■ About this exercise
Print every record exactly, omitting all pictures.

··· Information shown

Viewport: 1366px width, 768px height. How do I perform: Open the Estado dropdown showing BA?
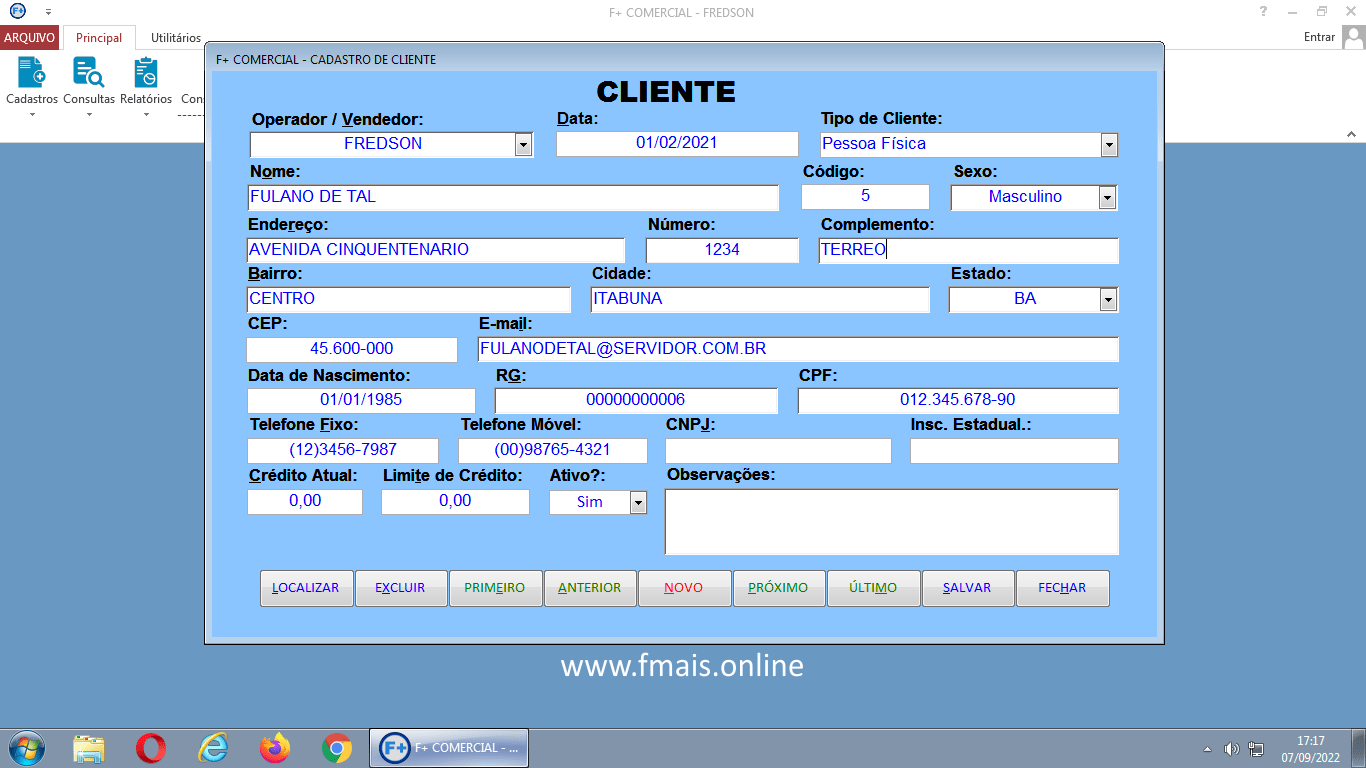(x=1108, y=299)
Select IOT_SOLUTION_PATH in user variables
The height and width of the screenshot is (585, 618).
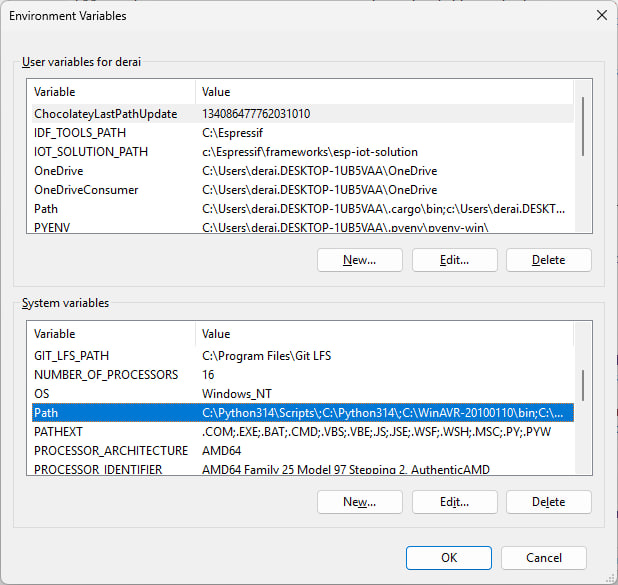(x=90, y=152)
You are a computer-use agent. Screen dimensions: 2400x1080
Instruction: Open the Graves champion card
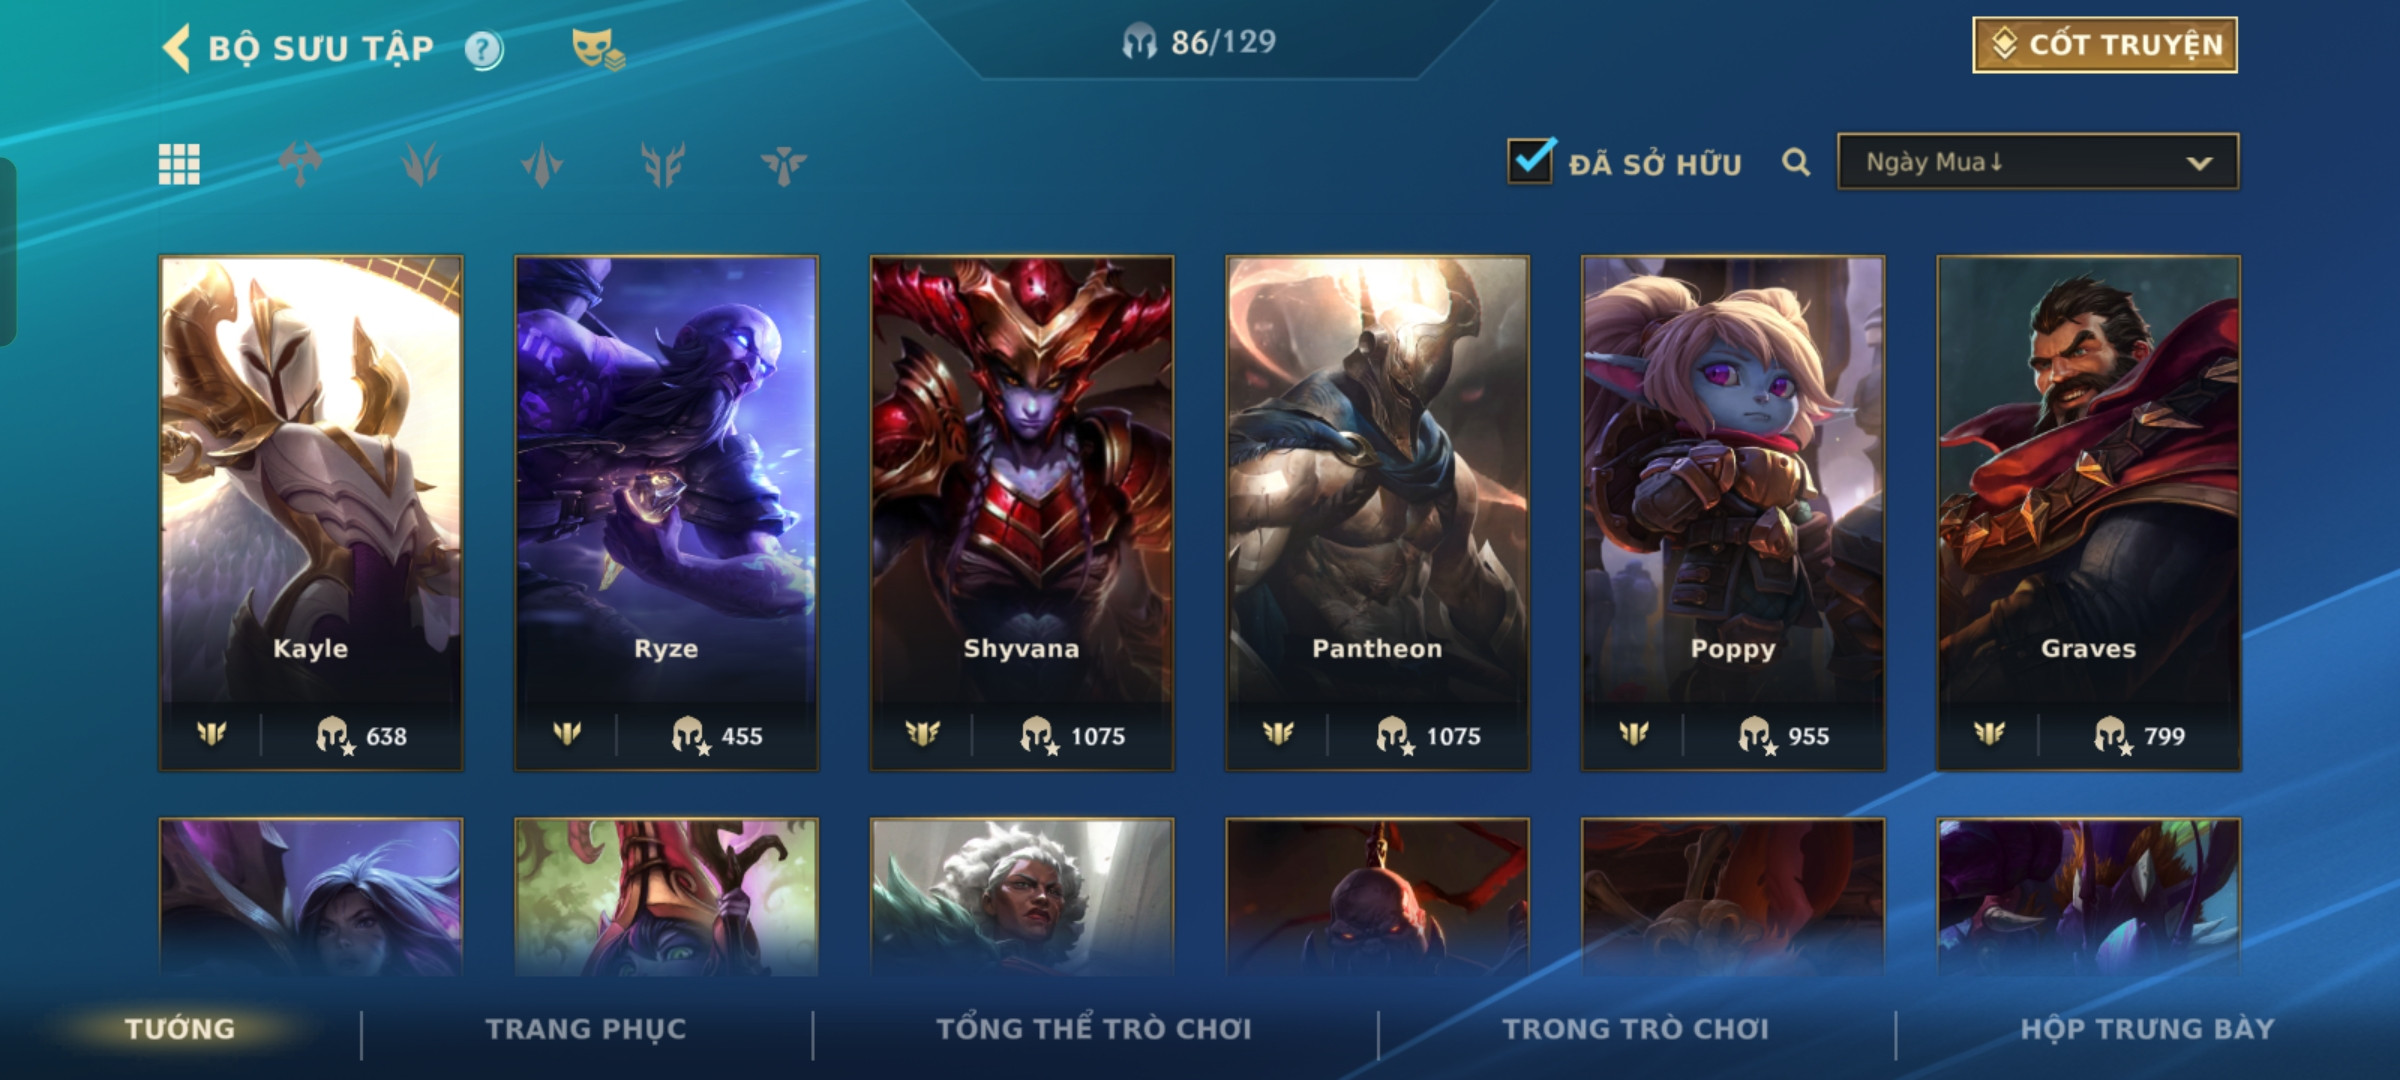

······

■ Answer to this task
Viewport: 1366px width, 768px height. How do I perform: Open the Estado dropdown showing BA?
(x=1108, y=299)
Select IOT_SOLUTION_PATH in user variables
The height and width of the screenshot is (585, 618).
(x=90, y=152)
You are a computer-use agent. Screen dimensions: 2400x1080
Instruction: Open the Graves champion card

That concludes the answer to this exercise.